DATA LISTING:
Content starts

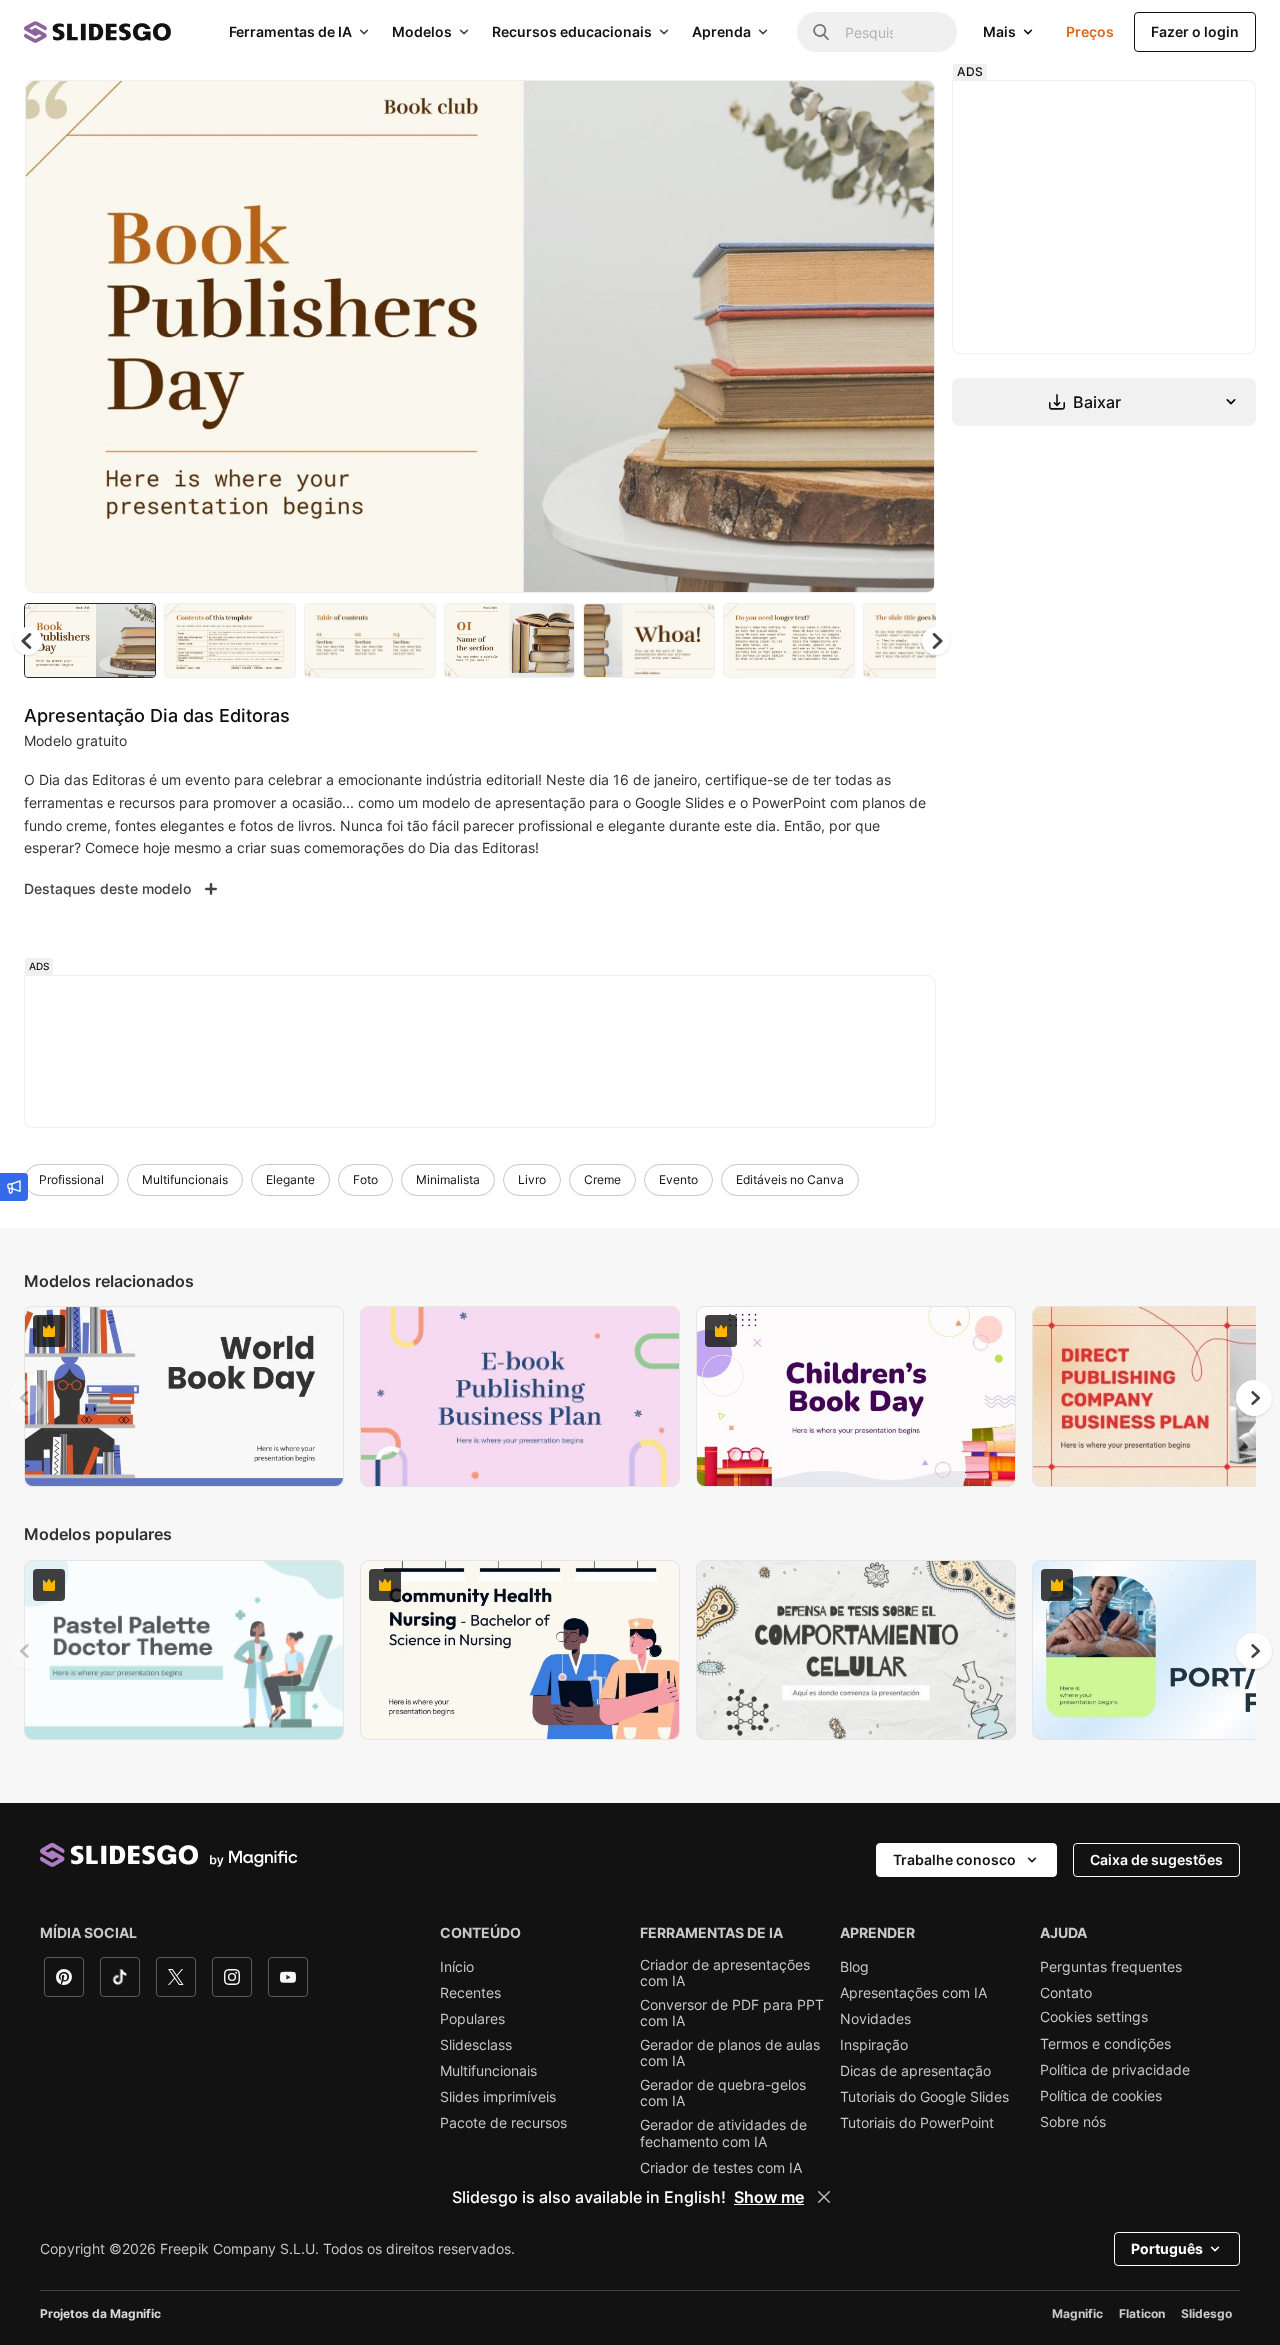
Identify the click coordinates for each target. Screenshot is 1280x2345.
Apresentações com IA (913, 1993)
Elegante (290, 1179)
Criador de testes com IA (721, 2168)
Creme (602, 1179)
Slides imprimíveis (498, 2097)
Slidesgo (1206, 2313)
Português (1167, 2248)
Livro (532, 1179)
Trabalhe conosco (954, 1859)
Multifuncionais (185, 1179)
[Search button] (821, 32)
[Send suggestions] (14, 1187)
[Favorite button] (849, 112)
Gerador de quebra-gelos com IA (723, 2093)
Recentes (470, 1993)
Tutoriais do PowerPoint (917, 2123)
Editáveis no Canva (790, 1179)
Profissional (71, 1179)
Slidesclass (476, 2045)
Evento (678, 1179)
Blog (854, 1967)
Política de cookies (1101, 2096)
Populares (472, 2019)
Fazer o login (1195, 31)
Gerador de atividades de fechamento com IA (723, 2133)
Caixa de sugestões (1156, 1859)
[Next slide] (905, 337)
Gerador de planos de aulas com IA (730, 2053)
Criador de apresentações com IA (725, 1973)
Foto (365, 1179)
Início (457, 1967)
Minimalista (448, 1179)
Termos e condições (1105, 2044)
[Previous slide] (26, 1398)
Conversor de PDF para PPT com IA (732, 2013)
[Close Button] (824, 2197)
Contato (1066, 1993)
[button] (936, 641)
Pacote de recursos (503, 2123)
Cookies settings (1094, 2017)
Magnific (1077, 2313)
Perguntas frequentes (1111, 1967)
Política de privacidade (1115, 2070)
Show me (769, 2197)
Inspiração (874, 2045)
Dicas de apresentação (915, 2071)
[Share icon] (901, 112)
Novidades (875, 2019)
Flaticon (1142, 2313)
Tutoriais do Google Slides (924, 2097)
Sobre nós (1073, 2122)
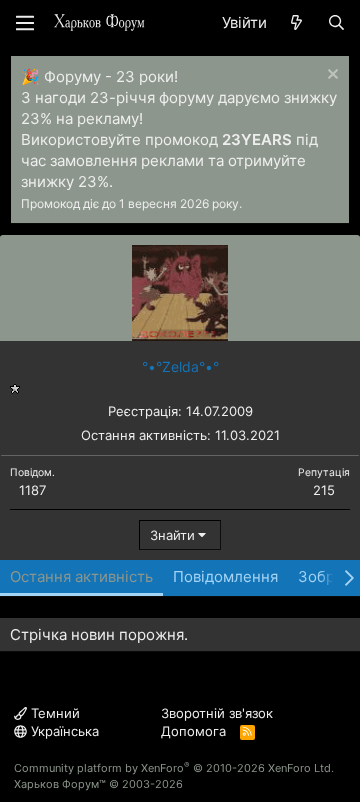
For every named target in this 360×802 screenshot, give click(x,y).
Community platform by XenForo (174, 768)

Content ends

PROMPT: Reproduce the opening lines of the material above exactly, ending with the line that contains "Magnific (1077, 2313)". Omit every picture.

OUTPUT OF THE TASK:
Identify the click coordinates for each target. Screenshot is 1280x2345.
Apresentações com IA (913, 1993)
Elegante (290, 1179)
Criador de testes com IA (721, 2168)
Creme (602, 1179)
Slides imprimíveis (498, 2097)
Slidesgo (1206, 2313)
Português (1167, 2248)
Livro (532, 1179)
Trabalhe conosco (954, 1859)
Multifuncionais (185, 1179)
[Search button] (821, 32)
[Send suggestions] (14, 1187)
[Favorite button] (849, 112)
Gerador de quebra-gelos com IA (723, 2093)
Recentes (470, 1993)
Tutoriais do PowerPoint (917, 2123)
Editáveis no Canva (790, 1179)
Profissional (71, 1179)
Slidesclass (476, 2045)
Evento (678, 1179)
Blog (854, 1967)
Política de cookies (1101, 2096)
Populares (472, 2019)
Fazer o login (1195, 31)
Gerador de atividades de fechamento com IA (723, 2133)
Caixa de sugestões (1156, 1859)
[Next slide] (905, 337)
Gerador de planos de aulas com IA (730, 2053)
Criador de apresentações com IA (725, 1973)
Foto (365, 1179)
Início (457, 1967)
Minimalista (448, 1179)
Termos e condições (1105, 2044)
[Previous slide] (26, 1398)
Conversor de PDF para PPT com IA (732, 2013)
[Close Button] (824, 2197)
Contato (1066, 1993)
[button] (936, 641)
Pacote de recursos (503, 2123)
Cookies settings (1094, 2017)
Magnific (1077, 2313)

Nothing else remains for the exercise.